We are developing architecture of the distributed system based on Apache Ignite. The system has strict requirements for fault tolerance.
We have three data centers (DCs) for this: two of them are main DCs (DC1 and DC2) and one is reserve DC (DC3). We have a fast Ethernet channel between main DCs. DC1 and DC2 are connected over 40 GbE. Reserve DC3 is connected to the DC1 and DC2 over slow channels 1 GbE.
We plan to use ZooKeeper Discovery for Ignite Cluster and want to place ZooKeeper Cluster nodes to the three DCs: 1 node per each DC.
We plan to place Ignite Cluster nodes only in main DCs (to the DC1 and DC2). DC1 and DC2 will have an equal number of Ignite Nodes.

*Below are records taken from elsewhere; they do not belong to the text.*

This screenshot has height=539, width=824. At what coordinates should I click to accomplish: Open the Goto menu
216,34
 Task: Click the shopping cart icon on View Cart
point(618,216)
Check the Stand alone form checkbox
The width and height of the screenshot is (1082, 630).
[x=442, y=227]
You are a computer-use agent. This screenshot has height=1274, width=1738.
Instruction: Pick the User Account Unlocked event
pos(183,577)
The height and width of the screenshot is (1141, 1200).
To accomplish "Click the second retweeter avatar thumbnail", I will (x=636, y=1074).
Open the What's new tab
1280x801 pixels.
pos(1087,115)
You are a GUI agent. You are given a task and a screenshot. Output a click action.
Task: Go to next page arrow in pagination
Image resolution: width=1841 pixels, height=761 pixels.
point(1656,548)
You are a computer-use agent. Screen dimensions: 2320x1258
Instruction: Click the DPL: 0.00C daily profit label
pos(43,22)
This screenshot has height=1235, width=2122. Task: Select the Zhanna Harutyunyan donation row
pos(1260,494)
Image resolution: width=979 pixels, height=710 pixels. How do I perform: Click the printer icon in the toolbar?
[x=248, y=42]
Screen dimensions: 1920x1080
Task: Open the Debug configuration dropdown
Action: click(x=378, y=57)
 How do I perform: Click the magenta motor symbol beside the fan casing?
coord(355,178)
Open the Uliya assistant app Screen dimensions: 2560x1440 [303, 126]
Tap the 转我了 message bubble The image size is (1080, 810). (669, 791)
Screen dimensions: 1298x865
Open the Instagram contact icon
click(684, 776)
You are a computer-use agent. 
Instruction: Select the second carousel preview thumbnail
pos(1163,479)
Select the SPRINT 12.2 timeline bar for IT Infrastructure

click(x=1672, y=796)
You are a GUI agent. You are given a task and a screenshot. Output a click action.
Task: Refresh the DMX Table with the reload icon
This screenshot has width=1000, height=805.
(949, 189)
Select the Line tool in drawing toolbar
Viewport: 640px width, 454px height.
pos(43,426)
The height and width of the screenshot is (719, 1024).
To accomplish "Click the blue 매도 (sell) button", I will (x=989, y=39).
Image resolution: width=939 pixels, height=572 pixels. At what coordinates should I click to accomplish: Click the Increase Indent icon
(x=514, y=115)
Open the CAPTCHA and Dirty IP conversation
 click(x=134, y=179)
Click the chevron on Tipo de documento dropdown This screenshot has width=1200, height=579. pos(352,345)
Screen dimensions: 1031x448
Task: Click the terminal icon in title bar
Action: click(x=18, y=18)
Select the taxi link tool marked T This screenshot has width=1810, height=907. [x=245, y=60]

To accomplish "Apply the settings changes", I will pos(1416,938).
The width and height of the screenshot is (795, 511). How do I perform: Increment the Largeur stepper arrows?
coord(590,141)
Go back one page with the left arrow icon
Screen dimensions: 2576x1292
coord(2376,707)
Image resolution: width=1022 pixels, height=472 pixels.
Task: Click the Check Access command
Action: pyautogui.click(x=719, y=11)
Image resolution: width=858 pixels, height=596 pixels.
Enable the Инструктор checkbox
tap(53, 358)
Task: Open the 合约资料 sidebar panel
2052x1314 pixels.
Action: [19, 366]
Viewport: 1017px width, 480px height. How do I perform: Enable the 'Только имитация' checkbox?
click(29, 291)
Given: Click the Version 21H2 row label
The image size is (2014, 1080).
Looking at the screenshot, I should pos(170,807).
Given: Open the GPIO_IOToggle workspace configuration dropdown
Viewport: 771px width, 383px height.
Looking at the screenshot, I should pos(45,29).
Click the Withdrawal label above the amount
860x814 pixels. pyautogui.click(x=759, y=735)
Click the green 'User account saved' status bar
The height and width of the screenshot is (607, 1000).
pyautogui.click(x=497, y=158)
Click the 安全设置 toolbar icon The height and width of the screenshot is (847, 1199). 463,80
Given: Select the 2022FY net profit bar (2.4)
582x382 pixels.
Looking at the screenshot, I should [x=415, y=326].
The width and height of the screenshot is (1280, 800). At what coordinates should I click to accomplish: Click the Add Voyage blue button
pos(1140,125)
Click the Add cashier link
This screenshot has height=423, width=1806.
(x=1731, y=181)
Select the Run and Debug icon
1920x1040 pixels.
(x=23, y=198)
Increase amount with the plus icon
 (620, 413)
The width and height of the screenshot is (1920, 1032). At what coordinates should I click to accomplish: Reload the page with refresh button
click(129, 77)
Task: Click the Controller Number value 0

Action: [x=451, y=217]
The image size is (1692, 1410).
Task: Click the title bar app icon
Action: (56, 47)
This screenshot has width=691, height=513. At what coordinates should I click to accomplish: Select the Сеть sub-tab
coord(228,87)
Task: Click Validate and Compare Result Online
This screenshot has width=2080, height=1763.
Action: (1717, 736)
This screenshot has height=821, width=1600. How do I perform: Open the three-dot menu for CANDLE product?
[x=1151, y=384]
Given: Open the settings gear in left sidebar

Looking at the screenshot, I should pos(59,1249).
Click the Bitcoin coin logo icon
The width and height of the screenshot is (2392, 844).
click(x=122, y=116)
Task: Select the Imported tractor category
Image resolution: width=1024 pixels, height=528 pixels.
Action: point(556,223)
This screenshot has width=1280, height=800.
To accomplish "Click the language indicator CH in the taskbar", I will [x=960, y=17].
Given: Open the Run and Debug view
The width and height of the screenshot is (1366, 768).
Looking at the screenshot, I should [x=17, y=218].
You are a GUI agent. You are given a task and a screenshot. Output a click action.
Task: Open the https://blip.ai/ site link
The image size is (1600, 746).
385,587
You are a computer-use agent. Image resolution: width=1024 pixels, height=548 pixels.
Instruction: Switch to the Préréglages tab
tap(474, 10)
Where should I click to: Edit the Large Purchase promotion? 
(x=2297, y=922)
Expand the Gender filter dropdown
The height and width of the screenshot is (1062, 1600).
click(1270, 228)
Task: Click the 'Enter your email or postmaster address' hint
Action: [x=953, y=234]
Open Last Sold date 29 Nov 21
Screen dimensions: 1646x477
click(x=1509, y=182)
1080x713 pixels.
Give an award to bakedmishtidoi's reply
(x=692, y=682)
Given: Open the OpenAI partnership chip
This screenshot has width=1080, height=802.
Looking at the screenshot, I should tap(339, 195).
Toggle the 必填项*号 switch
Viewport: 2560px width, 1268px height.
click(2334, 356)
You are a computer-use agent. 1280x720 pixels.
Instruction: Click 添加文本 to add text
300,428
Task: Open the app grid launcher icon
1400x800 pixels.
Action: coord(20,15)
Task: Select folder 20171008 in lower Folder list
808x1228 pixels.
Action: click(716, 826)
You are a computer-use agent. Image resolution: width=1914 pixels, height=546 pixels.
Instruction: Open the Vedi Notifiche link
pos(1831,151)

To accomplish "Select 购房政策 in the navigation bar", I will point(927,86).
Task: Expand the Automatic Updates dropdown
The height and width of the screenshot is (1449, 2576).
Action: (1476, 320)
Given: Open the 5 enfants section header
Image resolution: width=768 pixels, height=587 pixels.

What happens with Ignite Cluster when network segmentation occurs if 40GbE channel between main DCs DC1 and DC2 will be down?
For example, ZK3 node in DC3 is leader, ZK1 and ZK2 are followers, in this situation the leader node can communicate with both followers, followers lost connection with each other. ZooKeeper Cluster keeps in the ensemble.
Ignite Cluster nodes from DC1 can communicate with ZK1 and ZK3 nodes and between each other in DC1. Ignite Cluster nodes from DC2 can communicate with ZK2 and ZK3 nodes and between each other in DC2.
How the split-brain situation will be resolved in this network segmentation case or we get two independent Ignite clusters?
Documentation https://apacheignite.readme.io/docs/zookeeper-discovery#section-failures-and-split-brain-handling tells:
Whenever a node discovers that it cannot connect to some of the other nodes in the cluster, it initiates a communication failure resolve process by publishing special requests to the ZooKeeper cluster. When the process is started, all nodes try to connect to each other and send the results of the connection attempts to the node that coordinates the process (the coordinator node). Based on this information, the coordinator node creates a connectivity graph that represents the network situation in the cluster. Further actions depend on the type of network segmentation.
Can the coordinator choose one of a half Ignite cluster as main in this case?